_Source text_
- - - -
Despite its complexity, the organs of the human body are composed of only four basic tissue types: epithelial, connective, muscular, and nervous tissues. Each tissue is an assemblage of similarly specialized cells united in performing a specific function. The basic tissues, each containing extracellular matrix (ECM) as well as cells, associate with one another in the variable proportions and morphologies characteristic of each organ. The main features of the basic tissue types are summarized in Table 4–1.
TABLE 4–1Main characteristics of the four basic types of tissues. ||Download (.pdf) TABLE 4–1 Main characteristics of the four basic types of tissues.
|Tissue ||Cells ||Extracellular Matrix ||Main Functions |
|Epithelial ||Aggregated polyhedral cells ||Small amount ||Lining of surface or body cavities; glandular secretion |
|Connective ||Several types of fixed and wandering cells ||Abundant amount ||Support and protection of tissues/organs |
|Muscle ||Elongated contractile cells ||Moderate amount ||Strong contraction; body movements |
|Nervous ||Elongated cells with extremely fine processes ||Very small amount ||Transmission of nerve impulses |
Connective tissue is characterized by cells producing very abundant ECM; muscle tissue is composed of elongated cells specialized for contraction and movement; and nervous tissue is composed of cells with long, fine processes specialized to receive, generate, and transmit nerve impulses. Most organs can be divided into the parenchyma, which is composed of the cells responsible for the organ’s specialized functions, and the stroma, the cells of which have a supporting role in the organ. Except in the brain and spinal cord, the stroma is always connective tissue.
- - - -
_Information provided_
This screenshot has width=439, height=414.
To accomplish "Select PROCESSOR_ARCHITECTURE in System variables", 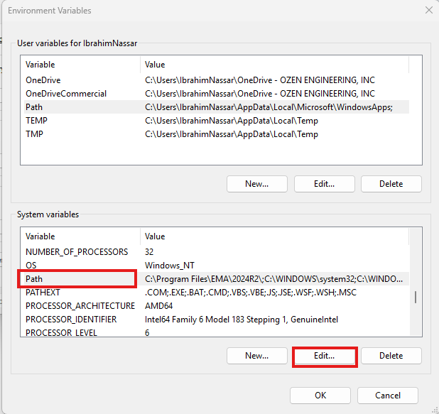I will [x=80, y=306].
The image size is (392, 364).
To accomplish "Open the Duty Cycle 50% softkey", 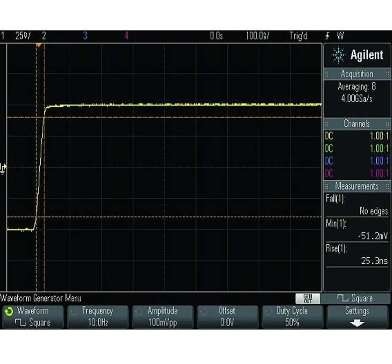I will tap(292, 317).
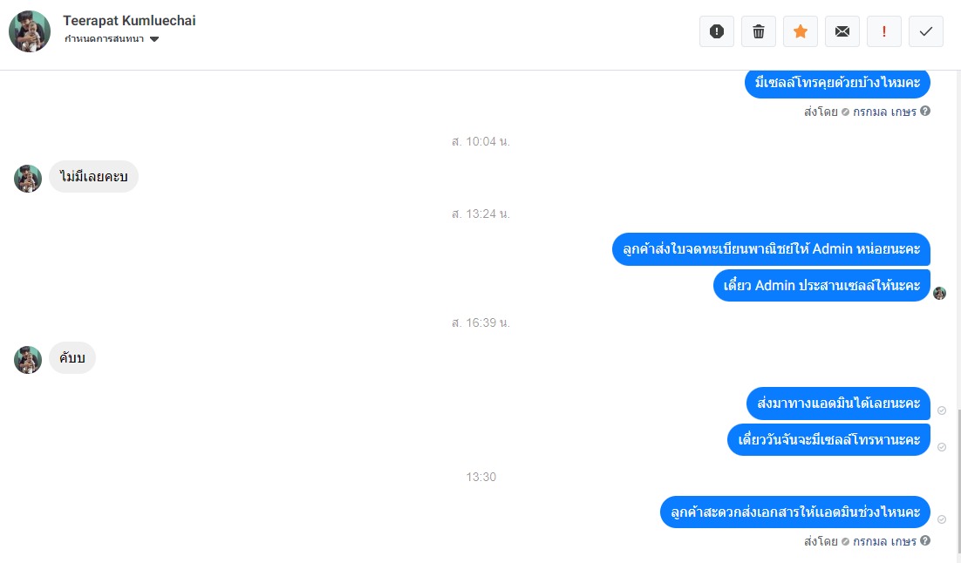The image size is (961, 563).
Task: Mark conversation done with the checkmark icon
Action: click(x=926, y=31)
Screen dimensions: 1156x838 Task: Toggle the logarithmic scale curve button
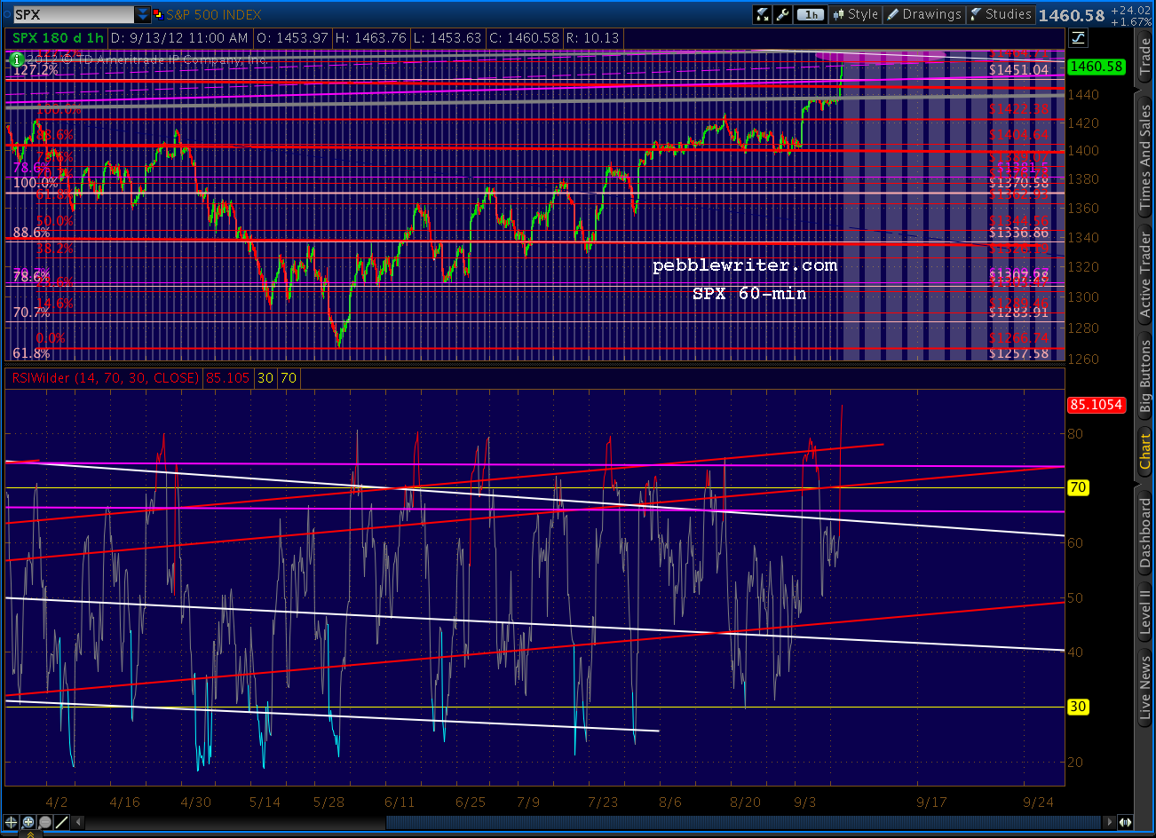[x=1078, y=37]
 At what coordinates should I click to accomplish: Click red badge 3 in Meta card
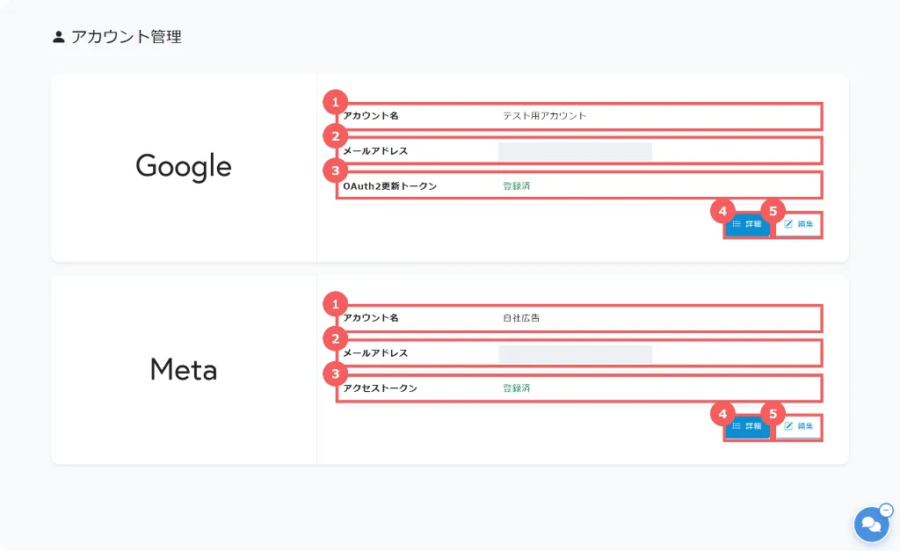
- - - -
_Task goal_
Reproduce the part of the passage on basic tissue types starting with "Despite its complexity, the" and going on through "in Table 4–1.". The material given here stands apart from the passage on basic tissue types.

_Solution_
Despite its complexity, the organs of the human body are composed of only four basic tissue types: epithelial, connective, muscular, and nervous tissues. Each tissue is an assemblage of similarly specialized cells united in performing a specific function. The basic tissues, each containing extracellular matrix (ECM) as well as cells, associate with one another in the variable proportions and morphologies characteristic of each organ. The main features of the basic tissue types are summarized in Table 4–1.